* 简短任务 A *
把记录中从开头起、到含有“Straßen saniert - Bürger”的那一行为止（首尾两行都算在内）的部分写成 JSON 字符串列表，每行对应一个字符串，空行不计。只处理这一段。

* 所示文本 *
::::::::::

7.8 每个手机品牌退款金额前25%的用户

select *
from
    (select a.user_name,
    extra2['phonebrand'] as phonebrand,
    a.refund_amount,
    ntile(4) over(partition by extra2['phonebrand'] order by a.refund_amount desc) level
    from
        (select user_name,
                sum(refund_amount) refund_amount
         from user_refund
         where dt>'0'
         group by user_name)a
         left join user_info b on a.user_name=b.user_name)c
where c.level=1;

7.9 统计每月的支付金额和每年的支付金额汇总

select a.dt,
       sum(a.year_amount),
       sum(a.month_amount)
from
    (select substr(dt,1,4) as dt,
            sum(pay_amount) year_amount,
            0 as month_amount
    from user_trade
    where dt>'0'
    group by substr(dt,1,4)
    union all
    select substr(dt,1,7) as dt,
           0 as year_amount,
           sum(pay_amount) as month_amount
    from user_trade
    where dt>'0'
    group by substr(dt,1,7)
    )a
group by a.dt;

7.10 统计每个品类的购买用户数（这里要用到一张新表user_goods_category，第一列是用户名，第二列是用户购买的物品种类）

先建个user_goods_category表

数据：

Abby    clothes,food,electronics
Ailsa    book,clothes,food
Albert    clothes,electronics,computer

见表，查询：

create table user_goods_category(
user_name string, 
category_detail string)
row format delimited fields terminated by '\t';

select b.category,
       count(distinct a.user_name)
from user_goods_category a 
lateral view explode(split(category_detail,',')) b as category
group by b.category;

7.11 计算出每12个月的用户累计支付金额

SELECT a.month,
       a.pay_amount,
       sum(a.pay_amount) over(order by a.month rows between 11 preceding and current row)
FROM 
(SELECT substr(dt,1,7) as month,
       sum(pay_amount) as pay_amount
FROM user_trade
WHERE dt>'0'
GROUP BY substr(dt,1,7))a;

7.12 计算出每4个月的最大退款金额

SELECT a.month,
       max(a.refund_amount) over(order by a.month rows between 3 preceding and current row)

::::::::::

* 简短任务 B *
接着上面这篇 Hive SQL 统计查询示例的末尾往下续写。

* 所给数据 *
::::::::::

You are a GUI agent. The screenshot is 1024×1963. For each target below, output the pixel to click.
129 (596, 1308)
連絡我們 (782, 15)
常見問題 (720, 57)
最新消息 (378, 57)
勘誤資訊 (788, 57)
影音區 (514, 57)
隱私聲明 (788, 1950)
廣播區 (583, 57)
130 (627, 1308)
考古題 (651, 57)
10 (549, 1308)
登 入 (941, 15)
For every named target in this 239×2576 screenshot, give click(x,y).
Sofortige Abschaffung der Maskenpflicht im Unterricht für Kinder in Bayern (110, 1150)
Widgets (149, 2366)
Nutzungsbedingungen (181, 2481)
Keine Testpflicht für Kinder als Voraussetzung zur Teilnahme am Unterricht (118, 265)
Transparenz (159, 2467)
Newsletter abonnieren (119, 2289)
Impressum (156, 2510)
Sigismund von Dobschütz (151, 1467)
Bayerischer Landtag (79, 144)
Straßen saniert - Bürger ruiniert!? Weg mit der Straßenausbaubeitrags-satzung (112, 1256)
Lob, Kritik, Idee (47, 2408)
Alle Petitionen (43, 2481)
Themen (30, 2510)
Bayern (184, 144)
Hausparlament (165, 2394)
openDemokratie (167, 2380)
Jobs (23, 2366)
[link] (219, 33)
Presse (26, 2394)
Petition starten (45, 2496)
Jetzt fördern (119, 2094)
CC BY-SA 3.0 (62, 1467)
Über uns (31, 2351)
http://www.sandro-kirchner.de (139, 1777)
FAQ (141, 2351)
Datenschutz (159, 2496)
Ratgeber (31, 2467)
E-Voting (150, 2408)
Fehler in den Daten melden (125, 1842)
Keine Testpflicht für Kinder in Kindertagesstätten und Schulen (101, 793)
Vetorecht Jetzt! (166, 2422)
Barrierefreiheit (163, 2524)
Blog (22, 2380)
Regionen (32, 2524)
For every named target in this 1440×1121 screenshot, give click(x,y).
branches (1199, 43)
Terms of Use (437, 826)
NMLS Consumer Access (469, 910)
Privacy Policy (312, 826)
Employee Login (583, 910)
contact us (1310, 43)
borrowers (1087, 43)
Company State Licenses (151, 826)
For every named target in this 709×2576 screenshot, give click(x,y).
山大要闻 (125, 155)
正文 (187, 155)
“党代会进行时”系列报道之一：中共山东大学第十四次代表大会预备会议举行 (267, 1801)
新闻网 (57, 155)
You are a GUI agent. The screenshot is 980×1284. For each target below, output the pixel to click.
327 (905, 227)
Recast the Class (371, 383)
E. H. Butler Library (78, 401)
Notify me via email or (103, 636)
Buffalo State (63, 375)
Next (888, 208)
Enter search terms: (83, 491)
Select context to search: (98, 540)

::::::::::

* 任务回答 A *
[
  "You are a GUI agent. The screenshot is 1024×1963. For each target below, output the pixel to click.",
  "129 (596, 1308)",
  "連絡我們 (782, 15)",
  "常見問題 (720, 57)",
  "最新消息 (378, 57)",
  "勘誤資訊 (788, 57)",
  "影音區 (514, 57)",
  "隱私聲明 (788, 1950)",
  "廣播區 (583, 57)",
  "130 (627, 1308)",
  "考古題 (651, 57)",
  "10 (549, 1308)",
  "登 入 (941, 15)",
  "For every named target in this 239×2576 screenshot, give click(x,y).",
  "Sofortige Abschaffung der Maskenpflicht im Unterricht für Kinder in Bayern (110, 1150)",
  "Widgets (149, 2366)",
  "Nutzungsbedingungen (181, 2481)",
  "Keine Testpflicht für Kinder als Voraussetzung zur Teilnahme am Unterricht (118, 265)",
  "Transparenz (159, 2467)",
  "Newsletter abonnieren (119, 2289)",
  "Impressum (156, 2510)",
  "Sigismund von Dobschütz (151, 1467)",
  "Bayerischer Landtag (79, 144)",
  "Straßen saniert - Bürger ruiniert!? Weg mit der Straßenausbaubeitrags-satzung (112, 1256)"
]

* 任务回答 B *
FROM 
(SELECT substr(dt,1,7) as month,
       sum(refund_amount) as refund_amount
FROM user_refund
WHERE dt>'0'
GROUP BY substr(dt,1,7))a;

7.13 退款时间间隔最长的用户

SELECT b.user_name,
       b.refund_days
FROM 
    (SELECT a.user_name,
           datediff(a.dt,a.lag_dt) refund_days,
           rank() over(order by datediff(a.dt,a.lag_dt) desc) as rank
    FROM 
          (SELECT user_name,
                 dt,
                 lag(dt) over(partition by user_name order by dt) lag_dt
          FROM user_refund
          WHERE dt>'0' )a
    WHERE a.lag_dt is not null)b 
WHERE b.rank=1;

7.14 每个性别，不同性别和手机品牌的退款金额分布

SELECT b.sex,
       b.phonebrand,
       sum(a.refund_amount)
FROM 
        (SELECT user_name,
               sum(refund_amount) as refund_amount
        FROM user_refund
        WHERE dt>'0'
        GROUP BY user_name)a
    JOIN
        (SELECT user_name,
                sex,
                extra2['phonebrand'] phonebrand
        FROM user_info) b on a.user_name=b.user_name
GROUP BY b.sex,
         b.phonebrand
GROUPING SETS (b.sex,(b.sex,b.phonebrand));

7.15 把每个用户购买的品类变成一行，品类间用逗号分隔

SELECT a.user_name,
       concat_ws(',',collect_set(a.goods_category))
FROM 
    (SELECT user_name,
           goods_category
    FROM user_trade
    WHERE dt>'0'
    GROUP BY user_name,
             goods_category)a
GROUP BY a.user_name;

7.16 2017,2018年按月累计去重的退款用户数

SELECT b.year,
       b.month,
       sum(b.user_num) over(partition by b.year order by b.month)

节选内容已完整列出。